• Consigne écrite 1: D'après le texte sur la circulation des Espagnols en Iparralde en 1873, qui présidait la réunion des maires de la frontière à Saint-Jean-de-Luz ?
• Consigne écrite 2: Poursuivez le texte sur la circulation des Espagnols en Iparralde en 1873 après sa dernière phrase.

• Extrait source:
<<<<

LA CIRCULATION DES CITOYENS ESPAGNOLS EN IPARRALDE EN 1873.
Pendant la troisième Guerre Carliste, des mesures de restriction de circulation sont appliquées aux ressortissants espagnols sur le territoire français.
Voici ce que rapporta à ce sujet le quotidien L'Univers, dans plusieurs éditions :
- le 21 avril 1873 :
"On lit dans la Semaine de Bayonne :
Notre honorable préfet et le digne M. Lespy, son secrétaire général, ont travaillé le saint jour de Pâques à la confection d'un nouvel arrêté sur les Espagnols, reçu à Bayonne lundi matin. La pièce est ce qu'elle devait être émanant d'un préfet de M. Thiers et d'un républicain de la veille : elle proclame le règne de l'arbitraire et édicté de nouvelles rigueurs.
Sous l'empire un Espagnol ne pouvait résider à la frontière s'il n'était muni d'un permis de séjour, que le préfet était libre de refuser. Cette première garantie est devenue insuffisante sous la République. L'an passé, M. Lespy a rendu obligatoire l'immatriculation au consulat espagnol. Cette fois il n'y a plus permis ni immatriculation qui tiennent : avec tous les papiers du monde un Espagnol peut être déclaré suspect, et interné comme tel. Suspect et interné, nous nageons pleinement dans les traditions républicaines.
Déjà la mise à exécution de cet ordre a commencé : il y avait hier à la citadelle un Espagnol de quinze ans venu en France avec sa mère, son jeune frère et deux sœurs. La mère avait des passeports pour tous ses enfants. Il est suspect et nous ne savons si l'on pourra le faire relâcher. Hier un autre Espagnol, menacé d'internement, est venu se plaindre au consulat ; il est immatriculé, a son permis de séjour, et le consul a écrit en sa faveur une lettre pour obtenir qu'on le laisse tranquille. Rien n'y fera ; et s'il insiste, il sera empoigné.
VUE GENERALE SAINT-JEAN-DE-LUZ 1873 PAYS BASQUE D'ANTAN |
Les maires de la frontière se sont réuni lundi à Saint-Jean-de-Luz sous la présidence de M. de Larralde, maire d'Urrugne et conseiller général ; M. Leremboure, conseiller d'arrondissement pour le canton, assistait à la réunion. Une protestation contre ces mesures despotiques, qui font le plus grand tort au pays en obligeant les Espagnols à s'éloigner de la France, sera envoyée à M. Thiers. Les maires font fausse route : c'est à la commission de permanence qu'ils doivent s'adresser ; elle seule peut nous faire rendre justice.
Jusqu'à présent, sept communes dans notre arrondissement sont interdites aux Espagnols : Hendaye, Biriatou, Urrugne, Ascain, Sare, Itsassou, Ainhoa. Mais il n'y a pas de motif pour s'en tenir là, et les autres villages doivent redouter un nouvel arrêté qui viendra les ruiner.

>>>>

• Données:
<<<<

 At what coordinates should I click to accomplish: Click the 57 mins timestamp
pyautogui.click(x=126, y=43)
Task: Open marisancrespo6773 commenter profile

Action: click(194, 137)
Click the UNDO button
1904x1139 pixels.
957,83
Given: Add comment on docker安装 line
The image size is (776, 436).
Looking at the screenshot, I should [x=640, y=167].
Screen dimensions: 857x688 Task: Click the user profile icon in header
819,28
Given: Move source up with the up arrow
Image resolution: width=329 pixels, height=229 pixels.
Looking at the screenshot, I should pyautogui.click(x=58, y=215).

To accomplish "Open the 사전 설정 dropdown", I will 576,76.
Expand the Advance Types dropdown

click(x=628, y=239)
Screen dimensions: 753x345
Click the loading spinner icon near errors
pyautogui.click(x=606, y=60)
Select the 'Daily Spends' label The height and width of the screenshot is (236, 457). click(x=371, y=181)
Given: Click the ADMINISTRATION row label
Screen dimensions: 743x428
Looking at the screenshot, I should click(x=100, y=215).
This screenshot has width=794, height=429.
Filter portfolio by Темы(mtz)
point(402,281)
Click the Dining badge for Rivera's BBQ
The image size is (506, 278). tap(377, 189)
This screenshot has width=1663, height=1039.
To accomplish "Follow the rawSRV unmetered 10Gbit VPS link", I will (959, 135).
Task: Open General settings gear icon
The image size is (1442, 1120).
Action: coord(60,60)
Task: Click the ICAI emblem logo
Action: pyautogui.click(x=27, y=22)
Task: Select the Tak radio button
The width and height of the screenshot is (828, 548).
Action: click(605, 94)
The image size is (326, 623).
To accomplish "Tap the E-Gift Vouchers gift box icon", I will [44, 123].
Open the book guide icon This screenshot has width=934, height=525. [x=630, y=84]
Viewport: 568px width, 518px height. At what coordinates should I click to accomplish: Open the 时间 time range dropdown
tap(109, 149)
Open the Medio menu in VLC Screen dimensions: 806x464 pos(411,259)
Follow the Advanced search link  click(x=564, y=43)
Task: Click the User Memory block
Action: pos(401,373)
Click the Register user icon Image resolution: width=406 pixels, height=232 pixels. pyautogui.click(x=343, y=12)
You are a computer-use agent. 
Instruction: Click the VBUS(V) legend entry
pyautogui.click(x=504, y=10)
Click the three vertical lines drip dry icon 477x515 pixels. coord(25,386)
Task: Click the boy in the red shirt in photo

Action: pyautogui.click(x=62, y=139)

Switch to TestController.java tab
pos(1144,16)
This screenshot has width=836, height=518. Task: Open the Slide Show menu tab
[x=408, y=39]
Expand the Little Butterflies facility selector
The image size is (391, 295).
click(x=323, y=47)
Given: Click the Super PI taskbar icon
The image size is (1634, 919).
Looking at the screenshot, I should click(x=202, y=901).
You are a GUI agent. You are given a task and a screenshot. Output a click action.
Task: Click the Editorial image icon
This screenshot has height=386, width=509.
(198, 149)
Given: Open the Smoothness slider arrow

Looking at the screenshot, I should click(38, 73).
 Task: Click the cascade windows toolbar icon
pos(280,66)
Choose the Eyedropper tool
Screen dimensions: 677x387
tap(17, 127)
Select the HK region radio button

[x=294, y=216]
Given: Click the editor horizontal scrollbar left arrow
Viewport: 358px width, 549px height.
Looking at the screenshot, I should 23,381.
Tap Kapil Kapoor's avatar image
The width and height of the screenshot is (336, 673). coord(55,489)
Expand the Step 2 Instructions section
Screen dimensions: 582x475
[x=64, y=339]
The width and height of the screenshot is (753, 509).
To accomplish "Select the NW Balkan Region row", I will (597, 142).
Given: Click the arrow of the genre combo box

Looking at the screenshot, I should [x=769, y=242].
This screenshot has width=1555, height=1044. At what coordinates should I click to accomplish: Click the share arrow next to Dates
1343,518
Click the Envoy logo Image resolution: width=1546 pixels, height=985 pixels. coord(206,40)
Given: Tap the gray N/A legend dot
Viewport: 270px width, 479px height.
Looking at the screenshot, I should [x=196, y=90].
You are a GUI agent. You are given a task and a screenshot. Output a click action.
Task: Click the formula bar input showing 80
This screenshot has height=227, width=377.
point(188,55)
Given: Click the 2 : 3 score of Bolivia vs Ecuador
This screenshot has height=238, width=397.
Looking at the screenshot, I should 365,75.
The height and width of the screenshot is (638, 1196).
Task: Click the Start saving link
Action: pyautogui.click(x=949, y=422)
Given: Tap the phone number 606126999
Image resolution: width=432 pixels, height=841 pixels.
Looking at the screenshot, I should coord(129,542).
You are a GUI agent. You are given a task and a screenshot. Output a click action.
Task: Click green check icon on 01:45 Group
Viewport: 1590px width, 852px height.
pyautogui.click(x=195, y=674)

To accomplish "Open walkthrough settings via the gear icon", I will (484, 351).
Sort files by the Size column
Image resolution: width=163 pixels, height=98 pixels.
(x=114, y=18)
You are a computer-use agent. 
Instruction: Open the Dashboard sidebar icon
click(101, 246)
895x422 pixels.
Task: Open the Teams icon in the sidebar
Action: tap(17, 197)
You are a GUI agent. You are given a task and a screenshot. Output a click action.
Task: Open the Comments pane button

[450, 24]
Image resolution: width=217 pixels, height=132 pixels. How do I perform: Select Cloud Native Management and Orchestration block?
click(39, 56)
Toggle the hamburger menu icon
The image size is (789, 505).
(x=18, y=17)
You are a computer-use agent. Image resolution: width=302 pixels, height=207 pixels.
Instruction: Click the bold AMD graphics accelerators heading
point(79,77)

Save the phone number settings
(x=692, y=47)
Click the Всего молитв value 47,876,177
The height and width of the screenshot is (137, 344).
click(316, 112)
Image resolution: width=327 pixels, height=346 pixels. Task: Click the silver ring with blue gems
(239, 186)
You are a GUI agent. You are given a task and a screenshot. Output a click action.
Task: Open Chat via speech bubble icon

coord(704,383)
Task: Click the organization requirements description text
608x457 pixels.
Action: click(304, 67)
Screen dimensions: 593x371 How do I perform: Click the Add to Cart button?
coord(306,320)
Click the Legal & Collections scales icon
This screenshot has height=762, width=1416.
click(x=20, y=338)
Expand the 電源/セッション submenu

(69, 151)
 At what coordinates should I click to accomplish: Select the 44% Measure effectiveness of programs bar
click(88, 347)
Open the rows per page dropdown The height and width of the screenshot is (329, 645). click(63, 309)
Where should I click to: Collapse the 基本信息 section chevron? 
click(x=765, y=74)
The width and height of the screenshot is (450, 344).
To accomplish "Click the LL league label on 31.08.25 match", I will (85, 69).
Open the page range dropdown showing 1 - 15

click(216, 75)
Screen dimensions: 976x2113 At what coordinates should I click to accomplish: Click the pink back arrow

>>>>

• Réponse 1: M. de Larralde, maire d'Urrugne et conseiller général.

• Réponse 2:
Nous oubliions que la pièce est confidentielle, ce qui semblerait démontrer qu'on tient à ce que ce chef-d'œuvre soit peu connu du public. Il nous a été impossible d'en obtenir lecture ou copie de la sous-préfecture ; nous l'avions lue la veille ailleurs par le plus grand des hasards. Néanmoins nous croyons facile de nous la procurer pour mercredi prochain."
PORT DE BAYONNE 1873 PAYS BASQUE D'ANTAN |
- le 28 avril 1873 :
"... Si M. de Goulard a été très net dans l'affaire où était mêlé M. Jules Simon, nous regrettons d'avoir à constater que le ministre de l'intérieur s'est montré beaucoup moins ferme dans la question des carlistes réfugiés en France, et à propos des mesures de rigueur récemment ordonnées contre eux. C'est M. Adnet qui a présenté à ce sujet quelques observations. Et ce qui lui en a fourni le texte, c'est une protestation imprimée de tous les maires du canton de Saint-Jean-de-Luz, qu'ils viennent d'envoyer au gouvernement.
JULES SIMON DEPUTE DE LA MARNE DE FEVRIER 1871 A DECEMBRE 1875 |
Dans ce document, les maires du canton de Saint-Jean-de-Luz se plaignent vivement des tracasseries qui sont multipliées contre les Espagnols résidant près de la frontière et qui ont pour le commerce, l'agriculture et l'industrie de ces contrées le plus fâcheux résultat. Les signataires représentent, que dans ces pays les Espagnols résidant, et pour ainsi dire établis à demeure, représentent le tiers de la population C'est en partie grâce à eux que s'alimente le commerce et que se soutient l'agriculture. N'est-ce pas aller directement à rencontre de ce double intérêt que d'adopter contre eux un système de persécutions d'autant plus injustes, que leur attitude politique n'offre rien qui prête matière à ces excès de l'arbitraire ou qui les puisse justifier ?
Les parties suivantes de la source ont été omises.